Pareceu melhorar depois de um tempo.
Mas numa noite quente, encontraram-no enforcado no guarda-roupa. A cartela de antidepressivos permanecia intocada.
IV
Ainda se lembrava dela rindo. Nem ele esperava gozar tão depressa. Agora, sentia a mesma ansiedade que precedia as transas; mas, dessa vez, ela não riria dele. Suspirou profundamente e, abrindo o zíper da calça, trancou a porta do necrotério.
VI
Um monge vivia rezando a Deus. Nos corredores ou nas bibliotecas da abadia, ele ansiava todos os dias. "Apareça, senhor todo poderoso, deixe-me ver tua face". Depois de um sonho, ele nunca mais clamou ou rezou por nada. Nunca mais pôde esquecer-se dos tentáculos e das gigantescas asas; das garras que repousavam sobre um monólito negro.
VII
Matou o primeiro gato quando tinha onze anos. Com um rastelo, ele se lembrava. Quando chegou aos quinze, já tinha perdido a conta de quantos mandara ao inferno. Detestava aqueles bichos. Certa noite, quando procurava mais uma vítima, topou com um estuprador. Mas ao invés de gemer, o homem barbudo e fedido soltava miados graves. E como nos gatos, o pênis era todo espinhoso.
VIII
Era um frustrado em anatomia. Mas sabia contar. E contava: vinte e duas, vinte e três, vinte e quatro!
— Um ser humano tem vinte e quatro costelas.
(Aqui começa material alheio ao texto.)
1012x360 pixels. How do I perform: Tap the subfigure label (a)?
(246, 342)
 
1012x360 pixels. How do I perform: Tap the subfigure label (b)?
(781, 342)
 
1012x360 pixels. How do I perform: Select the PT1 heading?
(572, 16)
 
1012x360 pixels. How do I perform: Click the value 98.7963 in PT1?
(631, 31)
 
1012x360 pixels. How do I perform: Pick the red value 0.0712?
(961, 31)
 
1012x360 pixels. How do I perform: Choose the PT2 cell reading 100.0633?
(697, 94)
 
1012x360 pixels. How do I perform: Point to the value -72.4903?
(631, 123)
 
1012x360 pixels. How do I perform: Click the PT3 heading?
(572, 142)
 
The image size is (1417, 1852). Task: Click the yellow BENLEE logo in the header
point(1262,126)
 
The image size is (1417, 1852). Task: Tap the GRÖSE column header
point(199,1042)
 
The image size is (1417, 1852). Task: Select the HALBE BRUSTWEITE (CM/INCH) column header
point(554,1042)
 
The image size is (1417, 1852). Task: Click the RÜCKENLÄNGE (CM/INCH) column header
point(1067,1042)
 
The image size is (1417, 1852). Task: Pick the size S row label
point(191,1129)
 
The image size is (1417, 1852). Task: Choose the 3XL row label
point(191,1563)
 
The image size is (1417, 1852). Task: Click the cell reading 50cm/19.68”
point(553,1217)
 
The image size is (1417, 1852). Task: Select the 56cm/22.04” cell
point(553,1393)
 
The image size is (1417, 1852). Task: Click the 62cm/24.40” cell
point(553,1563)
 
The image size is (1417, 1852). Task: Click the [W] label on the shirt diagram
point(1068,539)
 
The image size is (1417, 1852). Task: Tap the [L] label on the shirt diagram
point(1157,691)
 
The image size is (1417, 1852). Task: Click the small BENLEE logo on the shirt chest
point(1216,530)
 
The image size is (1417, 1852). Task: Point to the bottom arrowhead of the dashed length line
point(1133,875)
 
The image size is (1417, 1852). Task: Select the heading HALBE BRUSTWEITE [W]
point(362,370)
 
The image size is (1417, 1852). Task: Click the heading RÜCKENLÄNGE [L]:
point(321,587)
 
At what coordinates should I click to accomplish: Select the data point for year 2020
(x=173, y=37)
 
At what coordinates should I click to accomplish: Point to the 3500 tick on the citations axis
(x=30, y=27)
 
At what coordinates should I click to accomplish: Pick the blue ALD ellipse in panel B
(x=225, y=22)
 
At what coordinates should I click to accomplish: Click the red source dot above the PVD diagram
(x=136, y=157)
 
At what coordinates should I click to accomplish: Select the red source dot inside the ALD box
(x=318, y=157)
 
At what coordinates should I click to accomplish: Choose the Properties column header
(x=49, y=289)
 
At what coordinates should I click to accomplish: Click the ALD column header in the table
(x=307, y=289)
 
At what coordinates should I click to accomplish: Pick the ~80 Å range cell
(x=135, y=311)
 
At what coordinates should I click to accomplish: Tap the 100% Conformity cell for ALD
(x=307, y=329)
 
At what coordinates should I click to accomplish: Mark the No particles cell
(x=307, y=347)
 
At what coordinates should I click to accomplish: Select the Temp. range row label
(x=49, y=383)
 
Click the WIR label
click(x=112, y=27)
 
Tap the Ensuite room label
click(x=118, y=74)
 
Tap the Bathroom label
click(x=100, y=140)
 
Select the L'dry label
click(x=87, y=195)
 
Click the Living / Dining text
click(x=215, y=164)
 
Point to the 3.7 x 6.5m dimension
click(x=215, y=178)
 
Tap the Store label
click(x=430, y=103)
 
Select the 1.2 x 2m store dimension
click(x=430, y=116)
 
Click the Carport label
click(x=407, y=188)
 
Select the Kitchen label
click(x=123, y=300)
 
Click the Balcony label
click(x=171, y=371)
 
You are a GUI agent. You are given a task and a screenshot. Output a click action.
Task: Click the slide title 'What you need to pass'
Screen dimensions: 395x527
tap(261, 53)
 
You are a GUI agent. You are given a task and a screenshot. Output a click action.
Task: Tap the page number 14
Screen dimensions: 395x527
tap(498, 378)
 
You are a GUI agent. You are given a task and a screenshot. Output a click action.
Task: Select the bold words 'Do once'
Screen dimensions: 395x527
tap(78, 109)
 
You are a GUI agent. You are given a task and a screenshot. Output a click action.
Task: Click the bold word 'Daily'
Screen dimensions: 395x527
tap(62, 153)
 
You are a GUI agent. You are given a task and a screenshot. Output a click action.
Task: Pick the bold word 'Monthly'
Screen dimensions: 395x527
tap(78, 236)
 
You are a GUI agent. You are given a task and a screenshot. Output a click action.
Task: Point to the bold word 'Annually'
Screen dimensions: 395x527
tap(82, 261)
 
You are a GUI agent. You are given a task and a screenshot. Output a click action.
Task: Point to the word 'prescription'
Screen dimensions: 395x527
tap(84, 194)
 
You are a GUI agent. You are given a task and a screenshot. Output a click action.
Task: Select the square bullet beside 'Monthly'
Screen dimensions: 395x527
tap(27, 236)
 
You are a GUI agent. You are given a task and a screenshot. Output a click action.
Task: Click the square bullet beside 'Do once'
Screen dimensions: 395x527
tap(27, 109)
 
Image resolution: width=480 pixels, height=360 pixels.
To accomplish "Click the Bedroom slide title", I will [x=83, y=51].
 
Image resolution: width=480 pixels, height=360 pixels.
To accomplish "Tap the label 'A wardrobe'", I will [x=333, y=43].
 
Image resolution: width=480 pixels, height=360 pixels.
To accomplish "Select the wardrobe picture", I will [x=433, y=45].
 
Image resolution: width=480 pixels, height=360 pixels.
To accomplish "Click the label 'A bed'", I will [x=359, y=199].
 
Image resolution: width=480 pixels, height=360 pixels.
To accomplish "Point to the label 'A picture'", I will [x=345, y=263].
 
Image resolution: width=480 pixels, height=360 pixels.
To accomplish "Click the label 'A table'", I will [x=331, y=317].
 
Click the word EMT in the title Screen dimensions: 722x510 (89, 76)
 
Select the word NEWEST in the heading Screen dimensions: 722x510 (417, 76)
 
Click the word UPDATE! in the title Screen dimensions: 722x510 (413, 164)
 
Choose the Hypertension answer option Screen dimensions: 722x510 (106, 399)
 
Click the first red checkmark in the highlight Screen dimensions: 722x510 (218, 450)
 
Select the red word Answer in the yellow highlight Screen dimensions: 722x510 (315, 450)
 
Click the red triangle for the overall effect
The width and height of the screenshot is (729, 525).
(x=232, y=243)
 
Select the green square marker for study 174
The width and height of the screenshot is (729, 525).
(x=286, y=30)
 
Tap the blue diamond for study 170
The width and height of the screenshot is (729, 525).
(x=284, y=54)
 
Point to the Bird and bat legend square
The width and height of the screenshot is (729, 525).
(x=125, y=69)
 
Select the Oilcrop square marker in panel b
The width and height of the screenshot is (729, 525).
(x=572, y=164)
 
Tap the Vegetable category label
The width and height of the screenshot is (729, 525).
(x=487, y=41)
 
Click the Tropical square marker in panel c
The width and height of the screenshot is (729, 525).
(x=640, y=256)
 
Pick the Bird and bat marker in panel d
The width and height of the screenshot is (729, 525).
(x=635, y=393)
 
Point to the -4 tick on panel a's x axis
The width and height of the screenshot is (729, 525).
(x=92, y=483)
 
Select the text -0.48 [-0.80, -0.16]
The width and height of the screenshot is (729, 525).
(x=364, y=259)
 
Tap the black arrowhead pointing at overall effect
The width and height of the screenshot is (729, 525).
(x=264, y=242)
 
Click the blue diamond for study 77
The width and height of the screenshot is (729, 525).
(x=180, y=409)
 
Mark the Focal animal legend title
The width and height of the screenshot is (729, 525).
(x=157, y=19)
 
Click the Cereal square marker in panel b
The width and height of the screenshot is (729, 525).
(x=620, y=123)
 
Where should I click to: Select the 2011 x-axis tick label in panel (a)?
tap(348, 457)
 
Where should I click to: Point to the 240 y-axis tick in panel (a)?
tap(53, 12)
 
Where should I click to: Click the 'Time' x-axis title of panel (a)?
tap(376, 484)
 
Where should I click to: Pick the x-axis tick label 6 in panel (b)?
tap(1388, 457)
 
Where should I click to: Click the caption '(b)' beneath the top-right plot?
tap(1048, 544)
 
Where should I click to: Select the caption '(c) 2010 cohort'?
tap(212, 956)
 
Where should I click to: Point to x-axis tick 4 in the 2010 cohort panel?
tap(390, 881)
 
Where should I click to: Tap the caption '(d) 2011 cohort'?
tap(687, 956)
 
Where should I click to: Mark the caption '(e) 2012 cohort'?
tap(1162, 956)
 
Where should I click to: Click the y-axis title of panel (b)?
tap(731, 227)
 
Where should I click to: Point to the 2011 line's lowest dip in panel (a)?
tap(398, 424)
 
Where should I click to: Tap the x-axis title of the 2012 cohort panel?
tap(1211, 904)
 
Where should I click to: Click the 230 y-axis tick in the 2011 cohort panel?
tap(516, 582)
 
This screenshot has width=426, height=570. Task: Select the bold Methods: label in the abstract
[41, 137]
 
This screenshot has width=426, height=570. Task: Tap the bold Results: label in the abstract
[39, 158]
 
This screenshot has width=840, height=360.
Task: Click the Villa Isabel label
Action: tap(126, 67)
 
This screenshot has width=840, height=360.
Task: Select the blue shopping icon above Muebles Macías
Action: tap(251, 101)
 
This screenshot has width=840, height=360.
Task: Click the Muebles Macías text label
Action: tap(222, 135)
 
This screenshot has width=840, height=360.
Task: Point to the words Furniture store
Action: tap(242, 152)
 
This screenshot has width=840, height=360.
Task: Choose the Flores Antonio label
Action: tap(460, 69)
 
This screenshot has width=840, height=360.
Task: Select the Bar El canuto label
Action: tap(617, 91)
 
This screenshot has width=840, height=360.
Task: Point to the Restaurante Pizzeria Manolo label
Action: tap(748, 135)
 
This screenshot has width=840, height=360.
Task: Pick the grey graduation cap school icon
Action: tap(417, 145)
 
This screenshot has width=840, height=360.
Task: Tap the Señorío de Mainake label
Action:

Deu um tapinha no rosto dela. E na cama, sobre os lençóis sujos de sangue, a mulher com o tórax aberto deu um último gemido antes de morrer.
IX
“Sempre obedeça aos mais velhos”, dizia a mãe. Era muito religiosa. Também dizia que somente os padres sabiam como absolver os pecadores. Por isso a criança apenas chorou, sem contestar, quando um velho de batina a obrigou a chupar seu pênis sujo, ainda mole, na sala de confissões de uma igreja.
X
Nunca tivera pesadelos com o emprego. Dava graças a Deus por isso. Nem sequer gostava de trabalhar num frigorífico. Mas numa noite sonhou que os porcos, em pé sobre as patas traseiras, vestiam aventais e cortavam os pescoços de gente. Sem pudor algum. Estremeceu quando os animais o olharam, aproximando-se aos poucos. Foi posto junto aos outros seres humanos na fila de abate. E não acordou.
XI
“Tenho muito medo de morrer”, pensava um camponês todos os dias ao acordar. Pensava nisso até fechar os olhos para dormir. E também sonhava com a morte. Certa vez sentiu uma coceira insuportável nas costas; não podia ver o que era, apenas sentia. Com o tempo, a coceira deu lugar a uma dor terrível; às vezes arrancava larvas dos ferimentos nas costas. “Tenho muito medo de morrer”, pensava. Mal sabia que já estava apodrecendo.
XIII
O feiticeiro era convicto de que não temos alma. Somos apenas matéria. Ele desprezava a humanidade. Depois de ler o Livro de Eibon, o feiticeiro decidiu dar vida a um golem. Trabalhou na sua criação por meses, e demorou tanto pois o fazia a imagem e semelhança de seu criador. O feiticeiro sentia-se um Deus, pois dava forma e vida para seu filho. Numa noite de Natal, o golem abriu os olhos. Em deleite, o mago ouvia aquele coração bater retumbante, e nem se deu conta quando o seu próprio parou, trespassado por uma espada, jorrando sangue. O golem sequer titubeou. Afinal, não tinha alma. Era apenas matéria. E desprezava a humanidade.
XVI
Desde aquela noite, ela tinha uma aversão sobrenatural a caprinos. O humor estava no fato de que o pai tinha uma fazenda de cabras e ovelhas. Nunca mais foi até lá. Ninguém entendia seu medo, porque só ela podia entender. Afinal, era ela quem havia visto o grande deus Pã.
XII
Descobriu o testamento da velha por acaso, limpando as gavetas de uma cômoda.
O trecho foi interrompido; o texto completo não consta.